三菱アセット・ブレインズが公販ファンドで集計した2026年4月の資金流入額上位20ファンドでは、外国株式ファンドへの資金流入が復活し、トップ3を独占した。前月はトップ20に6本ランクインしていた国内株式ファンドはランキング下位に2本のみが入っただけだった。公販ファンドは、ETF、DC専用、SMA専用、公社債投信を除いた公募投信。
流入額上位20ファンドのトップは前月同様に三菱UFJアセットマネジメントが設定する「eMAXIS Slim 全世界株式(オールカントリー)(愛称:オルカン)」(流入額2956億円、前月2905億円)だった。第2位には前月第3位だった「eMAXIS Slim 米国株式(S&P500)」(同1545億円、1359億円)(三菱UFJアセットマネジメント)が上がり、前月第2位だった「インベスコ 世界厳選株式オープン(ヘッジなし、毎月決算型)」(愛称:世界のベスト)(同1318億円、1805億円)(インベスコ・アセット・マネジメント)は第3位に後退した。
第4位には4月の新規設定ファンドである「ノムラ・エマージング・オープン」(流入額1216億円)(設定日:4月21日、野村アセットマネジメント)が入った。同ファンドは新興国株式市場から「持続可能な競争優位性」を有する企業に投資するファンドだ。新興国の「デジタル化」に注目し、AIや半導体関連で成長が期待できる銘柄群にも積極的に投資する方針だという。また、第5位にも4月新設の「モルガン・スタンレー フィジカルAIファンド」(同650億円)(設定日:4月28日、大和アセットマネジメント)がランクインした。同ファンドはAIが現実世界で活用されることによって成長が期待できる企業に着目し、日本を含む世界の株式から銘柄を選定する。
第6位は3月設定の「マテリアル・イノベーション戦略株式ファンド(為替ヘッジなし)」(愛称:素材革命)(流入額515億円、前月1266億円)(三井住友DSアセットマネジメント)だった。前月は第4位だったが、今月も上位をキープした。同ファンドは半導体素材や銅、建築材料、レアアースに関連する企業など、素材産業の構造変化から恩恵を受けることが期待される銘柄を投資対象とするテーマ型ファンドだ。設定後、基準価額は緩やかに右肩上がり(5月12日時点で1万278円)となり、純資産残高もゆっくり拡大している。

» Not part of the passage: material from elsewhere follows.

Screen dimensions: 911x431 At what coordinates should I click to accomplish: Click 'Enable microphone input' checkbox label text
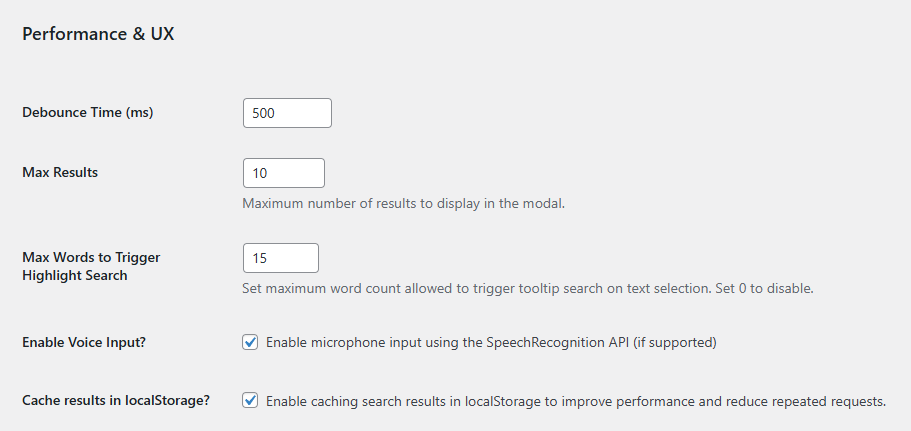[360, 342]
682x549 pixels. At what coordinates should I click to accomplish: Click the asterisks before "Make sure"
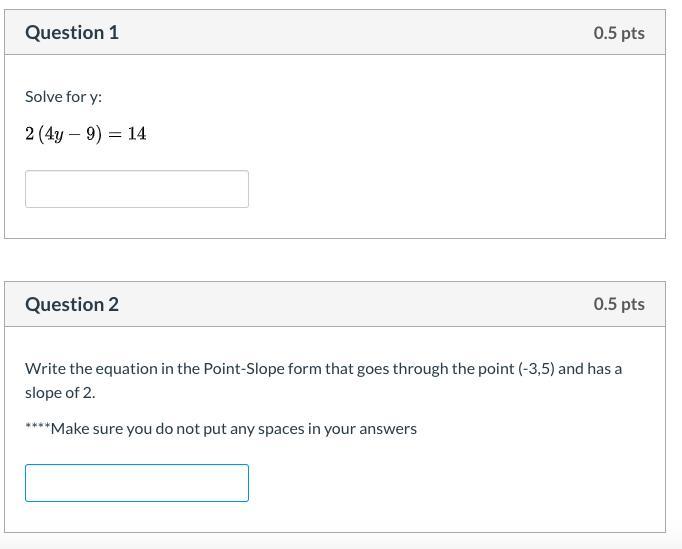pos(37,428)
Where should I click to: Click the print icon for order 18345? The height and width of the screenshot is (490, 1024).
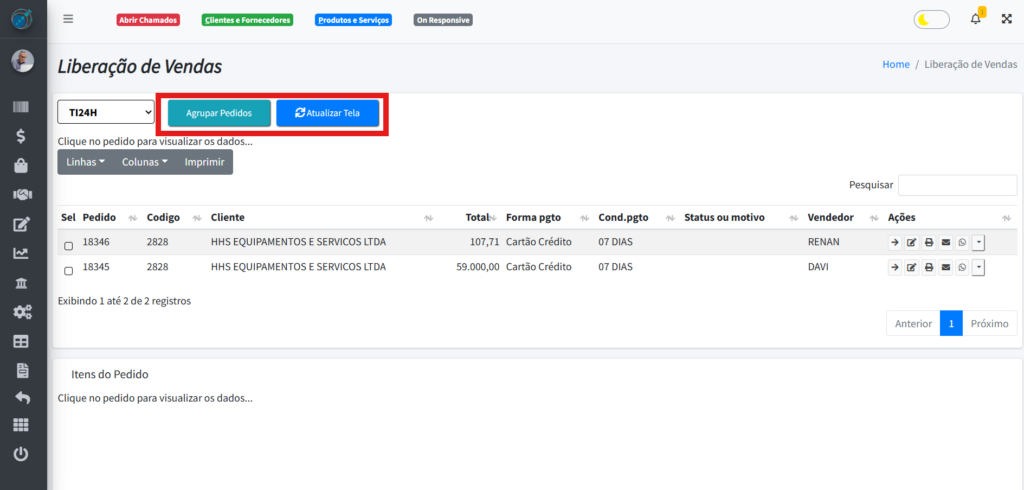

前月は第5位に「日経225ノーロードオープン」(アセットマネジメントOne)、第8位に「eMAXIS Slim国内株式(日経平均)」(三菱UFJアセットマネジメント)、第10位に「eMAXIS Slim国内株式(TOPIX)」(三菱UFJアセットマネジメント)など、国内株式インデックスファンドへの資金流入増が目立ったが、4月の国内株式ファンドは第16位に「ノムラ・ジャパン・オープン」(流入額221億円)(野村アセットマネジメント)、第18位に「eMAXIS Slim国内株式(TOPIX)」(同209億円)がランクインするのみになった。
三菱アセット・ブレインズは、日経225に連動するインデックスファンドは資金流出額の上位に多く(資金流出上位30の中に12本)、株価回復局面で利益確定する短期資金が多かったことに注意を促している。